### INPUT FOR THIS TASK
****************

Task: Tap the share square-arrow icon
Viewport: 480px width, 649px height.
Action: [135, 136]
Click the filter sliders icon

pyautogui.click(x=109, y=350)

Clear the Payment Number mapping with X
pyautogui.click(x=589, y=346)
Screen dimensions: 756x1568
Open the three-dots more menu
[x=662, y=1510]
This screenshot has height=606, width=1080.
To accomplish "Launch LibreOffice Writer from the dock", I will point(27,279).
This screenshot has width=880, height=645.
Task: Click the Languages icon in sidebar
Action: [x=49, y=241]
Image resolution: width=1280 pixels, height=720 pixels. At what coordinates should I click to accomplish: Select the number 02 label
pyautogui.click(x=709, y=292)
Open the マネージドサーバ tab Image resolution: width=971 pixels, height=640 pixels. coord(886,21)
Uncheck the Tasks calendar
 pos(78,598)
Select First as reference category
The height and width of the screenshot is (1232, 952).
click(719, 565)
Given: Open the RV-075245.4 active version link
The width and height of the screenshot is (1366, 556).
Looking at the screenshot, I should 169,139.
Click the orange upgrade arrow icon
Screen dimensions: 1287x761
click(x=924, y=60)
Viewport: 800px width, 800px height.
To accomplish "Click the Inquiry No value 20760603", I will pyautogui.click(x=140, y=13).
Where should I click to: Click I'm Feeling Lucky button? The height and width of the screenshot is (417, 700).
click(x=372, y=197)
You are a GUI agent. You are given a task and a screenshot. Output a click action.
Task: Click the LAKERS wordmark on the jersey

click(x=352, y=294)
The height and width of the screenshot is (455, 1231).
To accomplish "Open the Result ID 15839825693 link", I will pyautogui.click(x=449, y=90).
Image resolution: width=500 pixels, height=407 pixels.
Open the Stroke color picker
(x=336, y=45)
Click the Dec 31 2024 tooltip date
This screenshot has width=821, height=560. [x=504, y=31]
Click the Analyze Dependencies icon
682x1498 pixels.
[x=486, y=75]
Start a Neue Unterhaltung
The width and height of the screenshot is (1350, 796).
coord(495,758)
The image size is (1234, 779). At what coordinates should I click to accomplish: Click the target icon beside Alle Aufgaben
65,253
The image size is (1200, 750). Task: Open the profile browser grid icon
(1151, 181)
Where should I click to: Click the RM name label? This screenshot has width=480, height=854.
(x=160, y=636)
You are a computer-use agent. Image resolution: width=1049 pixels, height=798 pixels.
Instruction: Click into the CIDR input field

****************

### ABOUT THIS TASK
Please quote nothing but the lines from the line with "The image size is (1200, 750)." through the end of the data above, exactly as written, ends included.

### RESULT FOR THIS TASK
The image size is (1200, 750). Task: Open the profile browser grid icon
(1151, 181)
Where should I click to: Click the RM name label? This screenshot has width=480, height=854.
(x=160, y=636)
You are a computer-use agent. Image resolution: width=1049 pixels, height=798 pixels.
Instruction: Click into the CIDR input field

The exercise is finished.